É nestas alturas que se pode avaliar o que seria um mundo sem política, entregue - como tantos às vezes defendem - ao mercado e às suas "mãos invisíveis". É também nestes momentos que melhor se percebe como o mercado só serve a sociedade se - e só se - ela não abdicar de se conduzir a si própria, e de lutar pelos seus desígnios colectivos.

E isto só a política o pode, legitimamente, fazer. Mas, dir- -se-á, a política não está, também ela, em crise? Claro, mas aqui a história é outra, e há nela coisas novas e coisas velhas. As mais velhas têm a ver com o natural balancear entre esperança e decepção que desde sempre marcou a relação dos cidadãos com os seus governos. As mais novas são sobretudo três: em primeiro lugar, a globalização, que reforça a ideia de uma crescente incapacidade dos governos nacionais. Depois, o desgaste dos partidos, que acentua a impressão de organizações pouco sensíveis aos problemas das pessoas. Por fim, a emergência de uma poderosa opinião pública que, apoiada em redes de informação cada vez mais cruzadas e amplas e num individualismo cada vez mais consolidado, questiona em permanência a acção do poder, sobrepondo-se aos Parlamentos no escrutínio dos executivos e na denúncia das suas falhas.

É por isso que o maior desafio que os políticos têm hoje pela frente é o de serem contemporâneos de seu próprio mundo. O que implica assumir que a sua acção se joga em duas frentes: por um lado, na capacidade de decisão sobre matérias complexas e sobre assuntos que não podem esperar. E, por outro lado, nos rumos a propor à sociedade em contextos de alta contingência, em que a sua acção tem quase sempre mais consequências do que as que foram previstas.

Como diz Daniel Innerarity, "os políticos fazem mal uma coisa que até hoje ninguém conseguiu fazer melhor do que eles" - o que, não sendo uma ciência, não deixa de ser uma arte.|

Pluralismo

A proposta de multiplicar os comentadores políticos na RTP, feita pelo líder do PSD, sinaliza de facto um problema, o do pluralismo no serviço público de televisão. Infelizmente, ela agravá-lo-ia, em vez de o resolver. Porque a questão não é a do rateio da opinião pelos partidos, mas a da expressão da diversidade de opiniões que existe na sociedade portuguesa.

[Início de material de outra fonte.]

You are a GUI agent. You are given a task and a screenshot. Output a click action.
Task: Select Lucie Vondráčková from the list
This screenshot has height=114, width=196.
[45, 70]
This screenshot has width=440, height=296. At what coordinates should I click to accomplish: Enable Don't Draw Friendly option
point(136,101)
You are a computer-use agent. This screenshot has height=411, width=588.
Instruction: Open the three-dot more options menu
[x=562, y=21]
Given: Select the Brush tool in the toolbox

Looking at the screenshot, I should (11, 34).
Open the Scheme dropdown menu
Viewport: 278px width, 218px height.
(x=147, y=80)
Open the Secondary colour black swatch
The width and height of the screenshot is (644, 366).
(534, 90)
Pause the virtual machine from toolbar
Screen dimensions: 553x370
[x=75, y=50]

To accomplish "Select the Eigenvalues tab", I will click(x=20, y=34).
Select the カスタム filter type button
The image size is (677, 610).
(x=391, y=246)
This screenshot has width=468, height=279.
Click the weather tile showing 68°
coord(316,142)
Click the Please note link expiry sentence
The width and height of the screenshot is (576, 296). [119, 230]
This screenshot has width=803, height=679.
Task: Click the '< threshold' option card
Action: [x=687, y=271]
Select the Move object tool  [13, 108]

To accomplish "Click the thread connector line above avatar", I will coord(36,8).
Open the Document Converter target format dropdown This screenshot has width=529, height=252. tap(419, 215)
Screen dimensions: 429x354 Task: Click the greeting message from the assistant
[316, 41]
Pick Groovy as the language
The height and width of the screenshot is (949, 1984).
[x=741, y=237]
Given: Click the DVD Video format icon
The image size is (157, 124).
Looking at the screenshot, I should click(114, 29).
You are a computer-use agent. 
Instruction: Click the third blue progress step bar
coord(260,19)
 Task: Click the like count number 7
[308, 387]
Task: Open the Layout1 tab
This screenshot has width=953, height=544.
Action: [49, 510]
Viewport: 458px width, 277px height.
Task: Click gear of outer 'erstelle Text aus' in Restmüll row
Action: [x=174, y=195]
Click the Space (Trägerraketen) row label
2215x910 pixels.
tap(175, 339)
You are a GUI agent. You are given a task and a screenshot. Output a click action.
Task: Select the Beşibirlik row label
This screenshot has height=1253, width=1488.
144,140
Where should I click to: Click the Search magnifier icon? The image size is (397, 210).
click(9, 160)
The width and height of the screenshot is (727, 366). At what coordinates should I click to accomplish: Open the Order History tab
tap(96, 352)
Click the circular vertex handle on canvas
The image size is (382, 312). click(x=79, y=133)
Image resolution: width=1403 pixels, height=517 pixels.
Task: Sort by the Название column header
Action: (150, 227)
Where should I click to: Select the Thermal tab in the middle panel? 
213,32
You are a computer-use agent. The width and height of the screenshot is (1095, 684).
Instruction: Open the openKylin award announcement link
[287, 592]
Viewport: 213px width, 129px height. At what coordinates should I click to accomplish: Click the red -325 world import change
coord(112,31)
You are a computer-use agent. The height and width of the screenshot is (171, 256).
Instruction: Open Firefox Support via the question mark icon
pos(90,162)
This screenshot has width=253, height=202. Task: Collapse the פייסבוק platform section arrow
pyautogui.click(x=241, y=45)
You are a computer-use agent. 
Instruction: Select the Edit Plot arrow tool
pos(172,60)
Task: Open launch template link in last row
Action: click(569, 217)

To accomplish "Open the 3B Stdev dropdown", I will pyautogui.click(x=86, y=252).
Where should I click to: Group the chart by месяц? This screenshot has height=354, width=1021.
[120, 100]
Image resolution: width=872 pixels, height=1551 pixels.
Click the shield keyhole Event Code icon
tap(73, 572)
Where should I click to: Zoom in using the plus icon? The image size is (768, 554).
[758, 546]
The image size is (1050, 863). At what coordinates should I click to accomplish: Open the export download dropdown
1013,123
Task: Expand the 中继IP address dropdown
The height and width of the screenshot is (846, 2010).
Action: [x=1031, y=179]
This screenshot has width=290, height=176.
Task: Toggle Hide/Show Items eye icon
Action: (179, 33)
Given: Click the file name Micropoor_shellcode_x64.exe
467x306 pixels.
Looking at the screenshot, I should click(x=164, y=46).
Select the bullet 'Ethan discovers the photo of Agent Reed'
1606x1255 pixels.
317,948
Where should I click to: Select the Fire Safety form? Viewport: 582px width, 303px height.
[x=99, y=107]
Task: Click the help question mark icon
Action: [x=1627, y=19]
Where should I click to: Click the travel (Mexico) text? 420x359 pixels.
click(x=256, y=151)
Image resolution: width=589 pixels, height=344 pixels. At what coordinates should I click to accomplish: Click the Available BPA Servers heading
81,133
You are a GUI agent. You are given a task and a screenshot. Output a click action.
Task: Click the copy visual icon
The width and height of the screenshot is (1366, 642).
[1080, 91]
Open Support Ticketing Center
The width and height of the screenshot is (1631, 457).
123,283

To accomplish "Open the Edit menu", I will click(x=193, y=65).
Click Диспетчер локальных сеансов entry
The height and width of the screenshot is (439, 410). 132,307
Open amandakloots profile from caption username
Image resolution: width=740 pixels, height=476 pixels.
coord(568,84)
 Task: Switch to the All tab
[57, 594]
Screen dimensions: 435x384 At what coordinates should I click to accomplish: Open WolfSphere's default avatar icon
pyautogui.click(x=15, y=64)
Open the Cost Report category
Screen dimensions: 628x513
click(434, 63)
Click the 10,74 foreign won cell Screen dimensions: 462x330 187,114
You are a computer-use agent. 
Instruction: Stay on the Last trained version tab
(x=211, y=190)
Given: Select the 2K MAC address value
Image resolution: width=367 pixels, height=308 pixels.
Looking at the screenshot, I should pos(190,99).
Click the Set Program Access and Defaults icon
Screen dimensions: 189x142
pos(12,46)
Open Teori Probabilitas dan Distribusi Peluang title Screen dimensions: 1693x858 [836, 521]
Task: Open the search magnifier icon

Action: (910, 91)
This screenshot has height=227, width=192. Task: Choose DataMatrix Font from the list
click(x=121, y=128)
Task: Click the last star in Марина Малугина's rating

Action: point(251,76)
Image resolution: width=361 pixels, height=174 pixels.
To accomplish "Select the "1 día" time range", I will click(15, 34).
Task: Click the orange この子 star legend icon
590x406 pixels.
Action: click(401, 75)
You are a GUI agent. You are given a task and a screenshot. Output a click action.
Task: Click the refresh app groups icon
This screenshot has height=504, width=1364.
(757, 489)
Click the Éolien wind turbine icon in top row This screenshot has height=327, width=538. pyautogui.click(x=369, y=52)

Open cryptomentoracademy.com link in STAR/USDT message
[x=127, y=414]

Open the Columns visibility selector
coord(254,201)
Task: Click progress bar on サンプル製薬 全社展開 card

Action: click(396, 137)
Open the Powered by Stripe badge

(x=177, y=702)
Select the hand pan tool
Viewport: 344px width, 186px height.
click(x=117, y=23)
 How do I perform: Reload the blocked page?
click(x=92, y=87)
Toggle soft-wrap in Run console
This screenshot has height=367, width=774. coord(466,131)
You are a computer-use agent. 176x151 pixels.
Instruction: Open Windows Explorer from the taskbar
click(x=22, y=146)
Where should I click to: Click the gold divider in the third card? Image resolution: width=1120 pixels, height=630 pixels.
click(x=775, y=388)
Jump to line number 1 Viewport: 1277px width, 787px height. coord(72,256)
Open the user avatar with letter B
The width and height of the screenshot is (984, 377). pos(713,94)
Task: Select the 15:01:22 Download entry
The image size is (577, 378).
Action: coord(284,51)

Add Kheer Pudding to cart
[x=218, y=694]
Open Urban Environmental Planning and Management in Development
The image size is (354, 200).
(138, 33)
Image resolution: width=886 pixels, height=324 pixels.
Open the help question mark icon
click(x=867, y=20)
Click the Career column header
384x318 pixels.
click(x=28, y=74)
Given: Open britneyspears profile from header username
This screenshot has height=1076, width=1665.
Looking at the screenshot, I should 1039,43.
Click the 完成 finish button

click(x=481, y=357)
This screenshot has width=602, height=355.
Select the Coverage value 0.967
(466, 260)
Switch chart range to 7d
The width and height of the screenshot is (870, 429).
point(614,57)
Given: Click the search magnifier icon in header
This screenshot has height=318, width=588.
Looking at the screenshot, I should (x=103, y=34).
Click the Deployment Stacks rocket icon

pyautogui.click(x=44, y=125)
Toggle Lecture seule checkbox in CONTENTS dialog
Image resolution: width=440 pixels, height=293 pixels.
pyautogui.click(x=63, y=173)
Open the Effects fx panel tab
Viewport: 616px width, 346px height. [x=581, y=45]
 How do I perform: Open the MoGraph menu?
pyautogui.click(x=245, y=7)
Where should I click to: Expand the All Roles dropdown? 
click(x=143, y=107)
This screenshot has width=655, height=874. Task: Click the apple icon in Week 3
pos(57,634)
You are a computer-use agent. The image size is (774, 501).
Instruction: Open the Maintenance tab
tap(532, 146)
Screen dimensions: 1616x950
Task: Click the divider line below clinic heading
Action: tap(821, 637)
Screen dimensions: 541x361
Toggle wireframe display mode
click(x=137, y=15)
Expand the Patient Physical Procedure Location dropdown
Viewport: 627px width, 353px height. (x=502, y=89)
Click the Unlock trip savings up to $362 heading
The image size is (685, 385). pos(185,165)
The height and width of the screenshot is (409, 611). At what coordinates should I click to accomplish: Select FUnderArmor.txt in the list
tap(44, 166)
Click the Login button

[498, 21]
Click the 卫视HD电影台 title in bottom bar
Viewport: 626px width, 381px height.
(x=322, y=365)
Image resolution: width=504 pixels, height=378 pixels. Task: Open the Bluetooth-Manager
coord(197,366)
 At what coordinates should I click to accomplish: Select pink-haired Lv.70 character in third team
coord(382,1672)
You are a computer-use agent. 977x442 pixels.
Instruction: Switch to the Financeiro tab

Ou será que o líder do PSD também quer entregar a gestão do pluralismo a uma agência de comunicação? Tem companhia, a ERC (sim, a Entidade Reguladora para a Comunicação Social) acaba de anunciar um concurso para contratar uma dessas agências, para - diz - lhe dar assessoria mediática!...

Eurorreforma

O momento parece adequado às propostas do prestigiado Instituto Bruegel para a reforma da Zona Euro, que visam sobretudo incentivar o crescimento europeu: abandono da ortodoxia monetarista em relação à inflação, mais autonomia nos défices nacionais e mais controlo da dívida, financiamento europeu das reformas "estruturais". Se não houver solavancos com a ratificação do Tratado de Lisboa, a agenda europeia vai certamente passar por aqui.